本研究篩選的4個(gè)關(guān)鍵基因均參與了SBCD的發(fā)生、發(fā)展的過(guò)程，證實(shí)了利用生物信息學(xué)技術(shù)尋找疾病相關(guān)致病基因的可行性。由于SBCD早期診斷相對(duì)困難，為進(jìn)一步探討關(guān)鍵基因能否早期診斷SBCD，我們利用ROC曲線分析其診斷效能，ROC結(jié)果顯示4個(gè)關(guān)鍵基因中僅MMP9可用于SBCD的診斷，其P值為0.025。然而MMP9的診斷效能偏低，其AUC為0.361，且特異性欠佳，僅為31%。從ROC分析結(jié)果可以看出目前SBCD的診斷很大程度上仍取決于臨床醫(yī)師的經(jīng)驗(yàn)及膠囊內(nèi)鏡、氣囊輔助小腸鏡等輔助檢查，從分子水平上尋找SBCD早期診斷生物標(biāo)志物仍是未來(lái)我們研究的方向。

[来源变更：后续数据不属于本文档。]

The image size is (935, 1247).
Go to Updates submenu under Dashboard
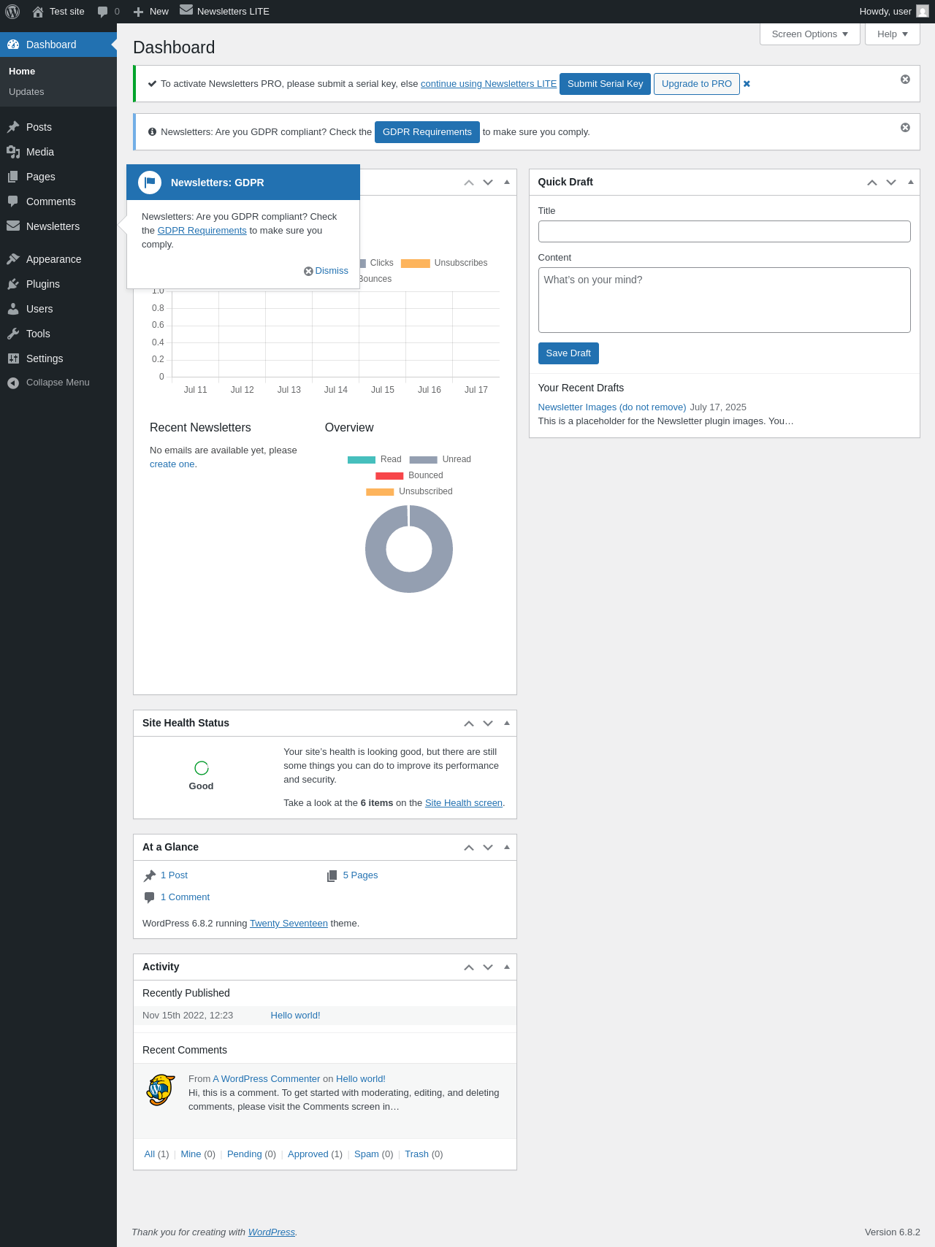click(x=26, y=92)
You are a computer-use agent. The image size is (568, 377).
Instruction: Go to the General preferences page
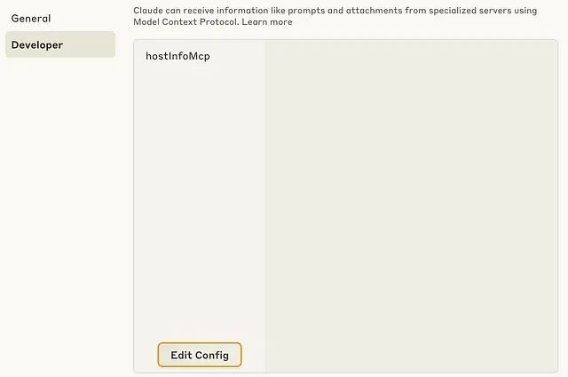point(31,19)
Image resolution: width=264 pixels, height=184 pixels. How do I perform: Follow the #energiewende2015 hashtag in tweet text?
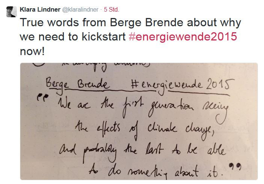pyautogui.click(x=183, y=37)
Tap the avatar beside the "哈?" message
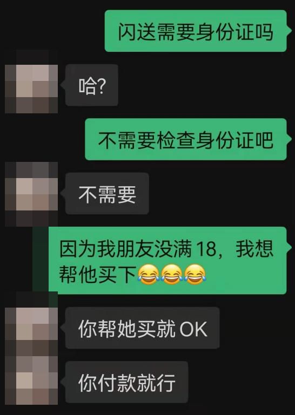Image resolution: width=295 pixels, height=415 pixels. (x=31, y=89)
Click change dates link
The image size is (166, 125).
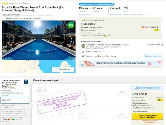(84, 15)
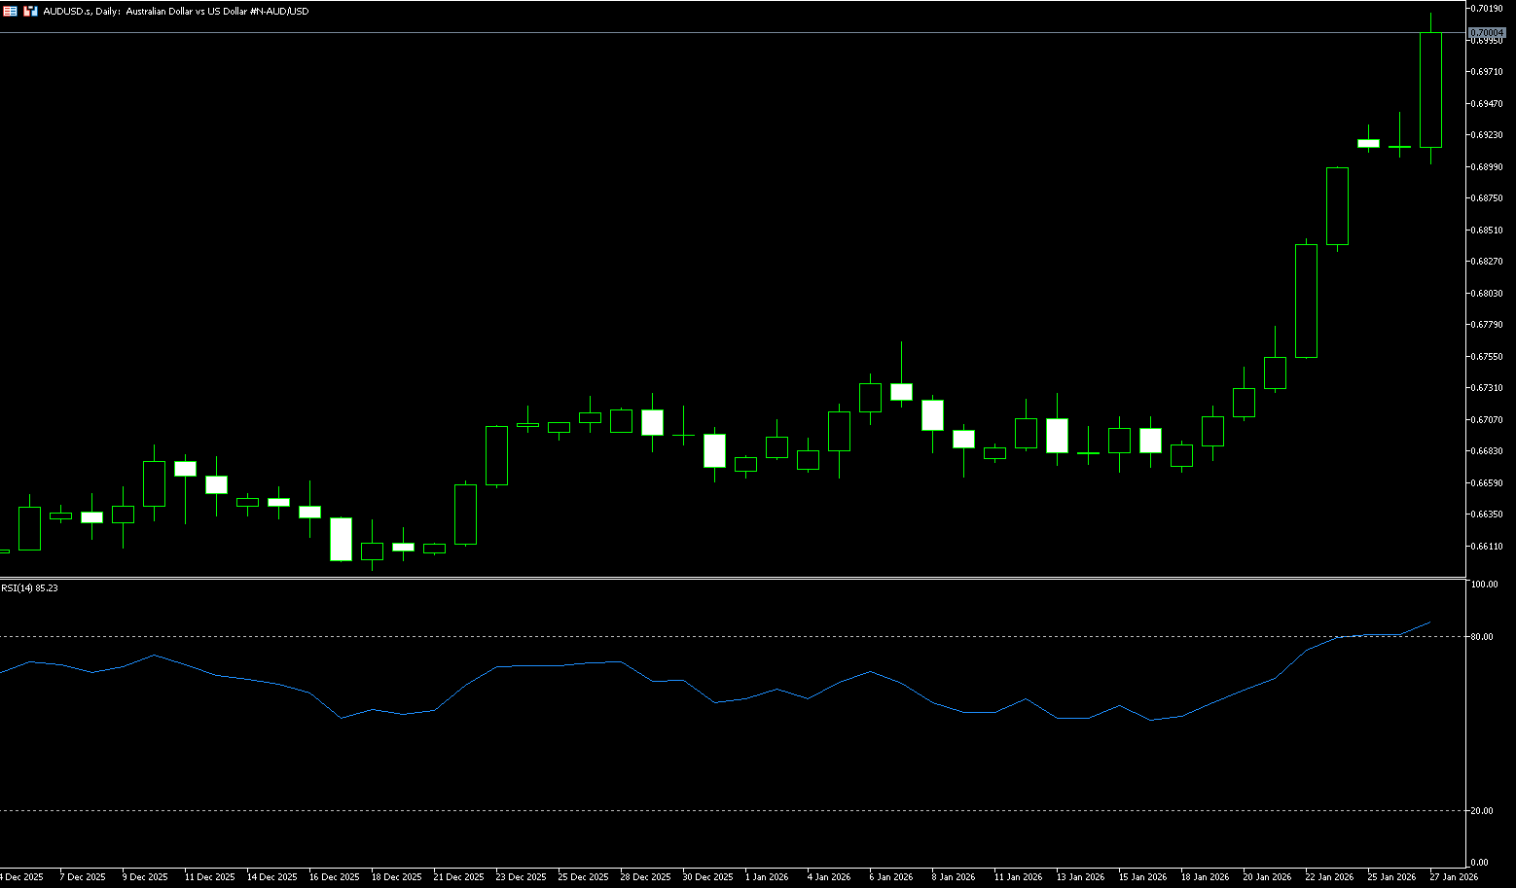Open the Depth of Market icon
1516x888 pixels.
point(11,11)
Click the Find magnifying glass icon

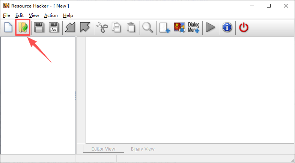[x=148, y=27]
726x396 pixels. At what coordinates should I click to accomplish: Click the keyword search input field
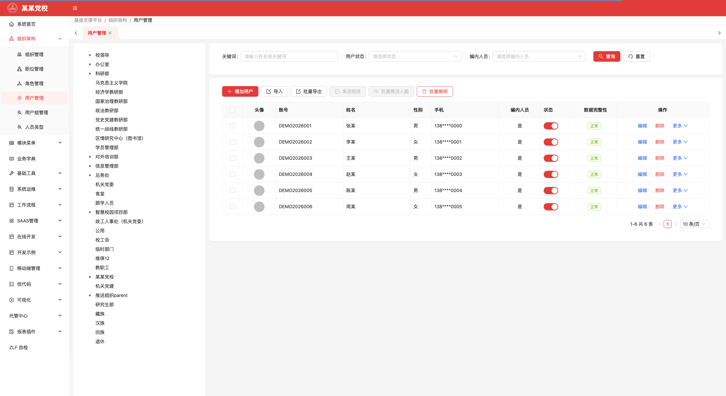[289, 56]
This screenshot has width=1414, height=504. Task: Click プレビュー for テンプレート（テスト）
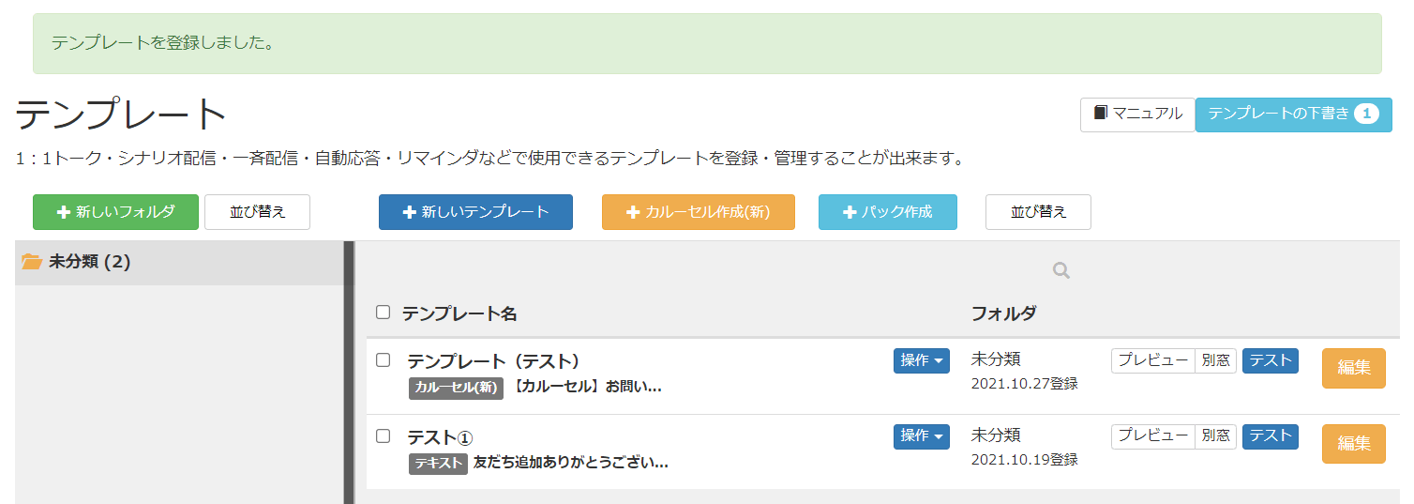pyautogui.click(x=1153, y=360)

綜上所述，我們利用多芯片聯(lián)合分析的方法篩選了SBCD患者DEGs，這些差異基因在腸道菌群失衡、腸黏膜屏障功能、炎性細(xì)胞遷移及腸道免疫等方面參與了小腸克羅恩病病的發(fā)生發(fā)展過(guò)程。雖然目前差異基因尚無(wú)法作為SBCD診斷的分子標(biāo)志物，然而我們構(gòu)建的miRNA-mRNA調(diào)控網(wǎng)絡(luò)為SBCD的分子治療提供了理論依據(jù)及未來(lái)可能的分子靶點(diǎn)，以期從分子水平上達(dá)到治愈SBCD的目的。